C3N4 interlayer formation while synthesizing black titania and their dye sensitized solar cell and conductivity performances

Black titania is an attractive applicant as a narrow bandgap absorber in photovoltaic cells. However, the non-equivalency between the amount of visible light absorbed and the photocatalytic activities limits its usage as photoanodes in the dye sensitized solar cells (DSSCs). Herein, the synthesized black titania (BT) via imidazole at 400oC; without washing steps, produces not only Ti2O3 and Ti3O5 nanoparticles but also allows the formation of the C3N4 nanosheets; which is emphasized via XRD, TEM-SAED-IFFT, FTIR, CV and XPS studies. The BT incorporated with hole transporting metals including Ag2O, CuO and Ag2S; at 3% loading, synthesized by deposition precipitation route are also fabricated to form p-n junction interfaces.
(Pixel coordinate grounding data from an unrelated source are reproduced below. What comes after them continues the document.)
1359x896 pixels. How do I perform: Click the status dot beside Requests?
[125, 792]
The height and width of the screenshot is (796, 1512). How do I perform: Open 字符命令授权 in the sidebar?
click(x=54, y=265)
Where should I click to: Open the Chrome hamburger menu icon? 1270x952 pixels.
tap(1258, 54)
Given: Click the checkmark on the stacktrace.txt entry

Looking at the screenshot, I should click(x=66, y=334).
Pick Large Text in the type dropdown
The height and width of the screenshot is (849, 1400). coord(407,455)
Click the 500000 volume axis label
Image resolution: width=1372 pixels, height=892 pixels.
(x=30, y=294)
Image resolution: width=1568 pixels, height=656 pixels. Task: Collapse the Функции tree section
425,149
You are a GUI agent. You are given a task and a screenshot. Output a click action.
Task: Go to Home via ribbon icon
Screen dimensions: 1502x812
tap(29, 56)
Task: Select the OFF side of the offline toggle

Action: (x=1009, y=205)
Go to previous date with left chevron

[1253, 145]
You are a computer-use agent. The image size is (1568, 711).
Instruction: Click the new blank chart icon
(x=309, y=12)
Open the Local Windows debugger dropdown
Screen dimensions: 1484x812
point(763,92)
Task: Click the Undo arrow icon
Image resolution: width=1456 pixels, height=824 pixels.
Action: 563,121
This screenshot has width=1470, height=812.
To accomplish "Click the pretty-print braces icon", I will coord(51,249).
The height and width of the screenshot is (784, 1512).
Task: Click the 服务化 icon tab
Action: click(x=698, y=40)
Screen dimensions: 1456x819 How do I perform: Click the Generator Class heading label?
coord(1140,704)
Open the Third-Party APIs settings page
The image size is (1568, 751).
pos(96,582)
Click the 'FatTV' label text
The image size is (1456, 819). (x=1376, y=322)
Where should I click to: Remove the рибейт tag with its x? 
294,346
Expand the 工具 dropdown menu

The best conversion efficiency attained when using Ag2O/BT was 6%; that presented the highest IPCE% in the visible light margin of 500–750 nm, followed by CuO (5.6%) and BT (4.9%). Although Ag2O/BT did not absorb visible light as CuO, however, it offers minimum optical and electronic losses. Besides, it gives the highest dielectric constant (ε′) value subsequent BT and exposes numerous active sites. Well correlations with vibrational, surface texturing, permittivity and electrical conductivity were achieved and discussed to have a view on the effect of the C3N4 interface as well as oxygen defect sites and the incorporation with metal oxide/sulfide groups. This work supplies a new aspect in the synthesis of g-C3N4 while synthesizing the oxygen deficient TiO2-x in solar energy conversion reactions.